I just saw two point-like sources flaring in the sky in perfect sync. It was spectacular and a big surprise to me. The full event lasted at most 4 seconds. My position is in the Usera district in the city of Madrid, Spain. The time was 21:53:58 Madrid time and it happened close to Cassiopeia. Both lights were oriented vertically and the upper one was always a little more bright than the lower one.
I think it could be a satellite flare so I went to the www.satflare.com Iridium flares calculator to see if the observation matched. Iridium 28 did flare close to Madrid like 5 minutes before the event and it was close to Cassiopeia but the location didn't match so well with what I saw, the flare didn't pass exactly over Madrid, it happened to much before the time of my observation and it would explain only one flare, not two.
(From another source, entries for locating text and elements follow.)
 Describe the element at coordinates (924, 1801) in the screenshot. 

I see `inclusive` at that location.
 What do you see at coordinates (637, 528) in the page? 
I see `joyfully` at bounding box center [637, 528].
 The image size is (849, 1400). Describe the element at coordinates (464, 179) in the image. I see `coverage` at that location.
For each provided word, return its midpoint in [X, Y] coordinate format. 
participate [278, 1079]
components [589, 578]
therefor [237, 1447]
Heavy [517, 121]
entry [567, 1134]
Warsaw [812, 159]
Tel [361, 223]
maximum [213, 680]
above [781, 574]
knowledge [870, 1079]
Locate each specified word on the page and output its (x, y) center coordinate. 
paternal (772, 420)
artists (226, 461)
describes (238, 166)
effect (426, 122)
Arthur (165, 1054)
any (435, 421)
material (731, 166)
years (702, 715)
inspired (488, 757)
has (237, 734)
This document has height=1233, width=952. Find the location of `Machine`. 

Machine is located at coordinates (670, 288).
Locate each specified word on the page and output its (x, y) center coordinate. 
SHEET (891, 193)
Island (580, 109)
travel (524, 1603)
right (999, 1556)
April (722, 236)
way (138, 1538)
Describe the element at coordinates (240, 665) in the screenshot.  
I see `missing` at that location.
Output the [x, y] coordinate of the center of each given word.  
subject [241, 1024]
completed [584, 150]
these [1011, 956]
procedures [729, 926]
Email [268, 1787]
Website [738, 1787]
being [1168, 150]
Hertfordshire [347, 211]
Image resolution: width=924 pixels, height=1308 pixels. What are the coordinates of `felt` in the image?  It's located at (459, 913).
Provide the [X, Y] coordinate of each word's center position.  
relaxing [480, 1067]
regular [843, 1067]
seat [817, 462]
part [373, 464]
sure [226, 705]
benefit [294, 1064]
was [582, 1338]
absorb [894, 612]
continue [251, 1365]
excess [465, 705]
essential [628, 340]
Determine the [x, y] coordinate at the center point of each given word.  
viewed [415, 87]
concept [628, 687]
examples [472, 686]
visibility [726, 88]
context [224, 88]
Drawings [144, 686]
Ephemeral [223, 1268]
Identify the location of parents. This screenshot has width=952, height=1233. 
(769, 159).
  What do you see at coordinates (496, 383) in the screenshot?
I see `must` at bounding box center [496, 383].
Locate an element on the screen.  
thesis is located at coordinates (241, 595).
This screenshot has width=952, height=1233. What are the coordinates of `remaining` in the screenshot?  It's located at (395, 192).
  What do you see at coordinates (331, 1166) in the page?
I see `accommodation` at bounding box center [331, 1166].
So I updated my TLEs in Heavensat and two objects match almost perfectly the position and time: NOSS 3-8 (A) and NOSS 3-8 (B). They move but it is true that for the 4 second time-span they did it very little (they looked still to me). So I concluded that I've observed two NOSS flares at the same time. Then I discovered this video showing the same kind of situation and I started wondering some things.
- Why did they flare at the same time? Do they rotate in coordination and thus the Sun reflects on both surfaces at the same time in almost exactly the same angle?
- Is this observation important for amateur observers for predicting future flares of these two satellites? Should I report it somewhere?
- How can anyone predict the flares of these satellites? Wouldn't you need to know the exact geometry of it and the state of rotation (period and axis) to be able to do that?